The second stage of the project involved simple one-page survey sent to 66 email addresses identified from papers included in the search, and from individuals recommended by the advisory team. Of these, 22 responses have been received. Nearly all the respondents (20/22) were not surprised that ambiguity is not commonly reported in prognostic tools, but there was an even split to whether reporting ambiguity could be appropriate (10/20). Ten respondents expressed interest in ongoing work in this field.

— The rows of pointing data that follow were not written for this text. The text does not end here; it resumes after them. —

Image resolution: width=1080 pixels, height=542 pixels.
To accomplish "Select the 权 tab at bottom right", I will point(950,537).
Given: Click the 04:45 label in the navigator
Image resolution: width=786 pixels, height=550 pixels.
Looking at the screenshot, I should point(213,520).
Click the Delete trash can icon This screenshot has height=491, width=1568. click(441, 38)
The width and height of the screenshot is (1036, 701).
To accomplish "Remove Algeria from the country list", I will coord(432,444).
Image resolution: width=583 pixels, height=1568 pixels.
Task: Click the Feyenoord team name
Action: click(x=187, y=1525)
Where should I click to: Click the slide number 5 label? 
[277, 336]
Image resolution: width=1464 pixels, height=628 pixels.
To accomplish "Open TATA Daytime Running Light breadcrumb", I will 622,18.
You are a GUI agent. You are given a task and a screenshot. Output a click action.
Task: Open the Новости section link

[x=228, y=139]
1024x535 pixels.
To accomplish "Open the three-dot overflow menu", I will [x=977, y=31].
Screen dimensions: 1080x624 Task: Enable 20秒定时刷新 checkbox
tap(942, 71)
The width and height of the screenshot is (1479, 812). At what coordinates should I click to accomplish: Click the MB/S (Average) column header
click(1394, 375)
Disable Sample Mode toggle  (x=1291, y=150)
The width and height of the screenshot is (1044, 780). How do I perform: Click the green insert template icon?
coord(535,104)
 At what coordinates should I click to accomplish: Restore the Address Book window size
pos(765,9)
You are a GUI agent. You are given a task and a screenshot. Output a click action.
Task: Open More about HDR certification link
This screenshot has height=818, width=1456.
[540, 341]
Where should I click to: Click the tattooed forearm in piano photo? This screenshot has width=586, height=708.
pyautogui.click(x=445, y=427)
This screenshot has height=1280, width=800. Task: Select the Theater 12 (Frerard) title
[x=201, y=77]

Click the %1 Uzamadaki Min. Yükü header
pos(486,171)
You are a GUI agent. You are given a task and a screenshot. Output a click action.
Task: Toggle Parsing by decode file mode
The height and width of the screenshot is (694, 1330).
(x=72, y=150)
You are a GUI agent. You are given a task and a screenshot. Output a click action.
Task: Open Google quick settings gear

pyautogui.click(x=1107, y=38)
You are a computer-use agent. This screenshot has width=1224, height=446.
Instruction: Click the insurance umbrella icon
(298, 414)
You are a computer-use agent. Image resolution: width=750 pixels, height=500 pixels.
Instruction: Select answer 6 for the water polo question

Given the findings that there is considerable heterogeneity in the way uncertainties are being communicated in cancer prognostic tools, and the lack of agreement between tools and experts in how ambiguity should, if ever, be described, we believe there is valuable further work to be undertaken. ARCC seed grant funding has provided us with the evidence and the collaborations to proceed in writing proposals to undertake further work testing different approaches to ambiguity. We plan to test whether these approaches inform intentions, knowledge, trust and conflict in collaboration with Dr Paul Han on a grant to the NIH.